The dialogues stimulated by the panels has energized us to produce an edited volume. Those interested in the details of the panels’ participants and papers can access the program and presentation recordings here: https://disaster-sts-network.org/content/online-conference-april-2021-covid-19-revelatory-pandemic-latin-america/essay. Finally, we would like to thank. We thank Dr. Carlos Macías Richard (CIESAS Director General) Dr. Kim Martin Long (Dean of the UNO College of Liberal Arts, Education and Human Development), and Dr. Daniel Gonzalez (Associate Dean of the UNO COLAEHD) for their opening remarks and support of this academic activity, and our discusssants, Susanna Hoffman, Setha Low, Kim Fortun and Mark Schuller for their insightful commentaries.
References
Koselleck R. 2006. Crisis, transl. MW Richter. J. Hist. Ideas 67:357–400
Oliver-Smith A. 1996. Anthropological research on hazards and disasters. Annu. Rev. Anthropol. 25:303–28
Roitman J. 2011. Crisis. Polit. Concepts Crit. Lex. Winter: http://www.politicalconcepts.org/issue1/crisis/#fn-17–1
Sahlins M. 1972. Stone Age Economics. Chicago: Aldine and Atherton
Solway JS. 1994. Drought as revelatory crisis: an exploration of shifting entitlements and hierarchies in the Kalahari, Botswana. Dev. Change 25:471–98
Virginia García-Acosta is a social anthropologist and historian based at CIESAS, the Center for Research and Advanced Studies in Social Anthropology in Mexico City. She has published over 100 articles and book chapters and 24 books. She has also been PI and CO-PI of several research projects funded by Mexican and international agencies. Her research focuses on food history, disaster, and risk from a historical-anthropological perspective with a specific interest in earthquakes, floods, hurricanes, and droughts in Mexico and Latin America. She is the former director of CIESAS (2004-2014) and a founding member of the disaster researcher network “La Red.”
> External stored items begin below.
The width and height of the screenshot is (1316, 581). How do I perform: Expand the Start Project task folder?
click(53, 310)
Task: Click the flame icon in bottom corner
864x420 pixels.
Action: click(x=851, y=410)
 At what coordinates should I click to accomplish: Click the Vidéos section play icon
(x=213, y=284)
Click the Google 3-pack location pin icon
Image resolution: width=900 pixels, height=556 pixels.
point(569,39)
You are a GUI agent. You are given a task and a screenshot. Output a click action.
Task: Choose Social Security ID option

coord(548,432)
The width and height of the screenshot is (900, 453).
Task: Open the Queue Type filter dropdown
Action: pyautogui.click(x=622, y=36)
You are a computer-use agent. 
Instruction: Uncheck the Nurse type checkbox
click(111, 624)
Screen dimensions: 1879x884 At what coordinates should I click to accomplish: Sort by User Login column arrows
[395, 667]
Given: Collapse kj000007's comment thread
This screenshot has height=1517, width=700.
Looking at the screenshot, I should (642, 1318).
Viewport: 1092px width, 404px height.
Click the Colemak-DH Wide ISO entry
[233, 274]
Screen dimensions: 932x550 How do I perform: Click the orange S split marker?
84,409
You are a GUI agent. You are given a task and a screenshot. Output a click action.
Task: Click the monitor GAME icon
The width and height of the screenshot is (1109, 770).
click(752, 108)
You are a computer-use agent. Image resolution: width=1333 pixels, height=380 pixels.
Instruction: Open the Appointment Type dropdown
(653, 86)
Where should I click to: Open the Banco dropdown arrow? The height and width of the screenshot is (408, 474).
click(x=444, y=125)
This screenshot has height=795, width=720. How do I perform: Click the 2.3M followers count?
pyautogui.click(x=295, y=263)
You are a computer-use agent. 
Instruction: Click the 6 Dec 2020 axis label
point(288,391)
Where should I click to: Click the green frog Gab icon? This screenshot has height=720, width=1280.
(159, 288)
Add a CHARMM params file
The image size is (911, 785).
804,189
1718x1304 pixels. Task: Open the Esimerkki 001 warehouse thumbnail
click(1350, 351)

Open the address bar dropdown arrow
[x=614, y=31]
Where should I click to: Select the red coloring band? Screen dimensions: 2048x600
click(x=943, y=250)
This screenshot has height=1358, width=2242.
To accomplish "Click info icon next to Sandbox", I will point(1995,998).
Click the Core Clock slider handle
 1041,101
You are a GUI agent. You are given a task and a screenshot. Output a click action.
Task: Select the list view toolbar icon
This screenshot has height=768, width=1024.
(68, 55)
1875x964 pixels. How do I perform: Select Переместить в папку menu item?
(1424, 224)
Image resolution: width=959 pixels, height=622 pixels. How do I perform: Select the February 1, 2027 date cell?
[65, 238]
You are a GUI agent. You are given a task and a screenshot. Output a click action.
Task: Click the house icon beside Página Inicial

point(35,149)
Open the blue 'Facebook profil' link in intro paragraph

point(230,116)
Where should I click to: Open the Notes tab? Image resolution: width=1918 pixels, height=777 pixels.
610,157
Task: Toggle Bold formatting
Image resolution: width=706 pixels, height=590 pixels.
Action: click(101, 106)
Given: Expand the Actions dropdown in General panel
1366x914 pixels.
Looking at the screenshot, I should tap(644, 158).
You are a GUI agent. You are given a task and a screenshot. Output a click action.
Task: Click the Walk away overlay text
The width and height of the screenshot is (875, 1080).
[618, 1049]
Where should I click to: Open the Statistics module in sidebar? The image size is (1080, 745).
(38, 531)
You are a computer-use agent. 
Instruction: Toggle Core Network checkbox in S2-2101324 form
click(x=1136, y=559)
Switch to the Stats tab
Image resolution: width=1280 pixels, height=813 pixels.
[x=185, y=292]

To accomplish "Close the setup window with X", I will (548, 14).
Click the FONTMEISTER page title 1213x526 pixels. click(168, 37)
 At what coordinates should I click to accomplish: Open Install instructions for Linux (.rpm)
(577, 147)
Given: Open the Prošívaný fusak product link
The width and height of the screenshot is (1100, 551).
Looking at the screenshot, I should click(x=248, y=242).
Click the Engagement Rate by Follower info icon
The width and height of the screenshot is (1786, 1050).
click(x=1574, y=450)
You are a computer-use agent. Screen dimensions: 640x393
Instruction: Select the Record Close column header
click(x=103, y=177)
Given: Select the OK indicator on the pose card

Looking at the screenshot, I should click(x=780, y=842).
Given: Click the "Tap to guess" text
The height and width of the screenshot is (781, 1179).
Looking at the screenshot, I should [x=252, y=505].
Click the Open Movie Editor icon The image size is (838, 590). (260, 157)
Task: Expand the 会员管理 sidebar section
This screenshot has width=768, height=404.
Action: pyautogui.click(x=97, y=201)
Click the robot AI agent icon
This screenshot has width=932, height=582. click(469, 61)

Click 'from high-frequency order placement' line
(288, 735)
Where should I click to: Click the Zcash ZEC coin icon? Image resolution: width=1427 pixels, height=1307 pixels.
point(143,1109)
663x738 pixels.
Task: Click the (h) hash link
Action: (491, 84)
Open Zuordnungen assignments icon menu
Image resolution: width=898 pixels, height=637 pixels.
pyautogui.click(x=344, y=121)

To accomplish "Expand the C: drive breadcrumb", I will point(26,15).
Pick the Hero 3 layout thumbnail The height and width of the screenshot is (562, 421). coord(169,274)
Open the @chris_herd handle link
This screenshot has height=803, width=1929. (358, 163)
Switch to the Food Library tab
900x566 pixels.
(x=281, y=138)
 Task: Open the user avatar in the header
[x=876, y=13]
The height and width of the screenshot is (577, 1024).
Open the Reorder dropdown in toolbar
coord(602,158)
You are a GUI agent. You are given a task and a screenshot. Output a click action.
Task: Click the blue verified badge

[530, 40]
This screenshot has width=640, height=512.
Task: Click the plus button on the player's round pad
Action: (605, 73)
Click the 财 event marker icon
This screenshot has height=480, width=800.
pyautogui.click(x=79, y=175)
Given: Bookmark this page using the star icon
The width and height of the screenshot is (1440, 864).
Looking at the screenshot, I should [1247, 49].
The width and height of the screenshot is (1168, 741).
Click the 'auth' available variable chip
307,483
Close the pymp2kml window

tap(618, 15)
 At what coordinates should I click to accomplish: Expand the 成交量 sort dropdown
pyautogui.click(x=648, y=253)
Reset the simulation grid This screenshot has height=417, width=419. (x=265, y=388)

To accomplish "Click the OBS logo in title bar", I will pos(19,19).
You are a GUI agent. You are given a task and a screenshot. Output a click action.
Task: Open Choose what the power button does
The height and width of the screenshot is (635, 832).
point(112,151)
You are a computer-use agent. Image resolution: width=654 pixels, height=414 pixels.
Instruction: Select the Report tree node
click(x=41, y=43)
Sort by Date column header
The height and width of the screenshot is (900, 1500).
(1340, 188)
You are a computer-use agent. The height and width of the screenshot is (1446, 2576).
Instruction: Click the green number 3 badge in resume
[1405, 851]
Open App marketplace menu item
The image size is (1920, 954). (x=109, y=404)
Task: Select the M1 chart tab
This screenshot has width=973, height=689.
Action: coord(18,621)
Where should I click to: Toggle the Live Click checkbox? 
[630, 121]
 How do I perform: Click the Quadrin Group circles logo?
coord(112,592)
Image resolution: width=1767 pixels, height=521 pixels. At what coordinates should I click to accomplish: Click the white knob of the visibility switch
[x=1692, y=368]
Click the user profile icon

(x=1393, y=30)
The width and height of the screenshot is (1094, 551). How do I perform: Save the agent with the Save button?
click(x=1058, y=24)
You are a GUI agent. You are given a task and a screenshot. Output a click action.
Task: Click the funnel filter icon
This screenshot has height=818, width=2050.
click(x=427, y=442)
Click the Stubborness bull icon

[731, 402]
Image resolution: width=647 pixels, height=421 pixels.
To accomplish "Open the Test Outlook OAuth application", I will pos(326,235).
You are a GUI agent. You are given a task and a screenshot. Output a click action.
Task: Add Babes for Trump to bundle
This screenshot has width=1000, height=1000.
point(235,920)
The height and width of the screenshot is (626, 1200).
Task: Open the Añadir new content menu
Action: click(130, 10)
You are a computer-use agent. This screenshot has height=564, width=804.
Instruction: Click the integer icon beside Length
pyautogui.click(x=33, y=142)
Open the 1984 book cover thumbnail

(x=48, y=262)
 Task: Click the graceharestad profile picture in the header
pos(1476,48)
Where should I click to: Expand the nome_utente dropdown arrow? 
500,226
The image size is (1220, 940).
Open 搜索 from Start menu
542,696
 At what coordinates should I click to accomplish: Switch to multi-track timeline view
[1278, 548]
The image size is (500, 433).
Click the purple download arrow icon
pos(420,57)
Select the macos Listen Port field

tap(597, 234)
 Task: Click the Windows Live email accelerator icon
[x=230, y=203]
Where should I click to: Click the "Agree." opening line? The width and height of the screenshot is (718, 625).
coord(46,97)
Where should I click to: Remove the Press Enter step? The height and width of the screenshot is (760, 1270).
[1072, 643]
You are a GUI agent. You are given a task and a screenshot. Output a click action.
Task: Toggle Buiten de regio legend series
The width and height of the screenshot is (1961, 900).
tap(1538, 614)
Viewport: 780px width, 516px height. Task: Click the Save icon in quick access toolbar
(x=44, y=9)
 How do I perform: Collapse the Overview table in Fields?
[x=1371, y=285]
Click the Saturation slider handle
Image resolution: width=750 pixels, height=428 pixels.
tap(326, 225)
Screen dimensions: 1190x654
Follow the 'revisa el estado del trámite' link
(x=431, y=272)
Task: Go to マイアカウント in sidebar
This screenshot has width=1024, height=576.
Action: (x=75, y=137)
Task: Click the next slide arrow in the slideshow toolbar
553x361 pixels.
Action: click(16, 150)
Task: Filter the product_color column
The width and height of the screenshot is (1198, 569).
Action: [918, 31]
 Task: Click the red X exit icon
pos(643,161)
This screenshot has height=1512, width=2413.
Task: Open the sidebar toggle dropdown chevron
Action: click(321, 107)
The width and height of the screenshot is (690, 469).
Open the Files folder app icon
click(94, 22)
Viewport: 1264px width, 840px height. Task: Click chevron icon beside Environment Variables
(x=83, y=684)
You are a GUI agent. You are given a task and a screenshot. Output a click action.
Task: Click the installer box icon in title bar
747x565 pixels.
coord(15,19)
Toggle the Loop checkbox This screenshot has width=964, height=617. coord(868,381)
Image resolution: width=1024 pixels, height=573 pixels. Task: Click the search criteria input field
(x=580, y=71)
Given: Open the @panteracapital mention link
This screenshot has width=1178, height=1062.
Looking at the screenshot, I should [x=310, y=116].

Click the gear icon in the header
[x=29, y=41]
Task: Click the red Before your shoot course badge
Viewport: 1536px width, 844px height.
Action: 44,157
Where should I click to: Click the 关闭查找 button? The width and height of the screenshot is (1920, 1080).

Roberto E. Barrios is Doris Zemurray Stone Chair of Latin American Studies and professor of anthropology at the University of New Orleans. During the past two decades, he has conducted studies of disaster recovery and mitigation in Central America, Mexico, the United States, and the Caribbean. He is author of governing affect: neoliberalism and disaster reconstruction (2017, University of Nebraska Press) and co-editor with Susanna Hoffman of Disaster Upon Disaster (2019, Berghahn).